• [Objective] Can you print every line of the listing below word for word, leaving out the pictures?

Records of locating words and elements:
· · ·

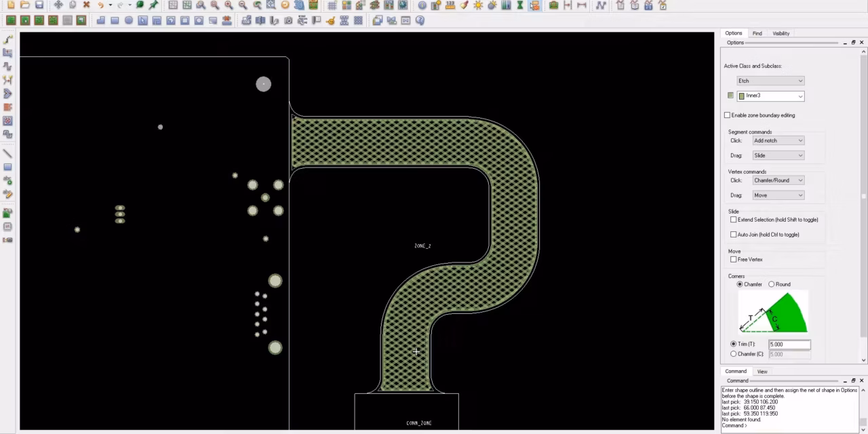Click the hourglass icon in toolbar
Viewport: 868px width, 434px height.
pos(520,5)
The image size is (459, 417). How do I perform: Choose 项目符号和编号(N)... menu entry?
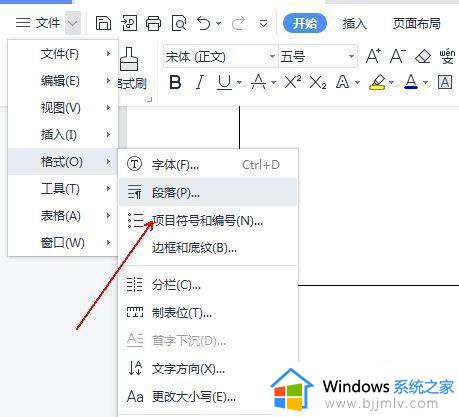coord(208,220)
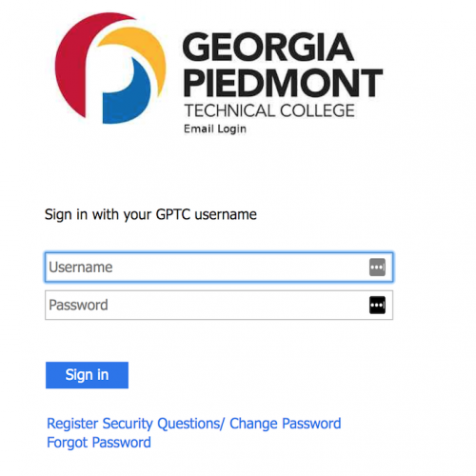Click the GEORGIA heading text
This screenshot has width=476, height=476.
click(x=268, y=47)
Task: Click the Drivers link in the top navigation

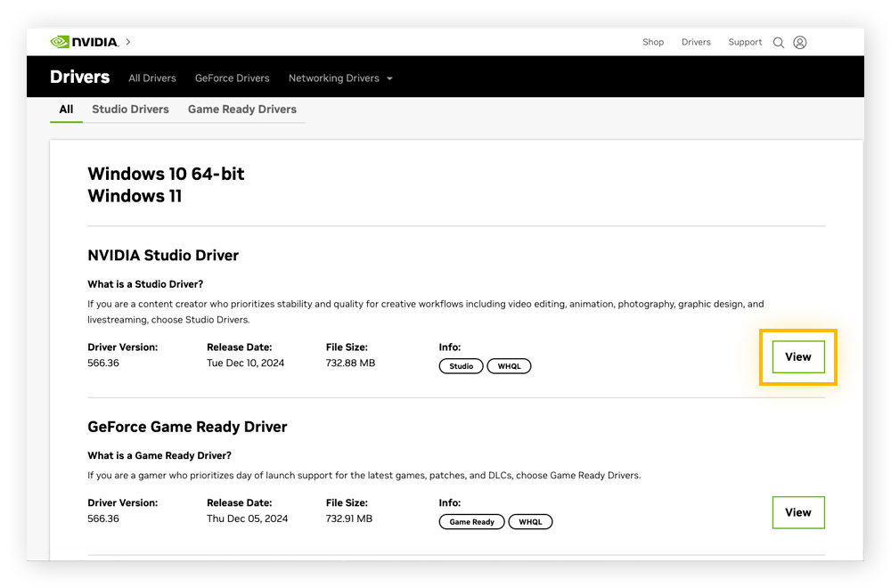Action: (696, 42)
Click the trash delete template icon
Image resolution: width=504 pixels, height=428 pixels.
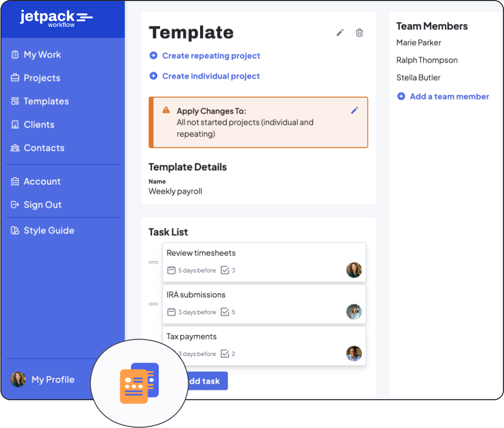coord(360,33)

· · ·

• [Written answer]
Click the hourglass icon in toolbar
Viewport: 868px width, 434px height.
pos(520,5)
The image size is (459, 417). How do I perform: Choose 项目符号和编号(N)... menu entry?
coord(208,220)
Click the GEORGIA heading text
This screenshot has width=476, height=476.
click(x=268, y=47)
Task: Click the Drivers link in the top navigation

Action: (696, 42)
Click the trash delete template icon
Image resolution: width=504 pixels, height=428 pixels.
coord(360,33)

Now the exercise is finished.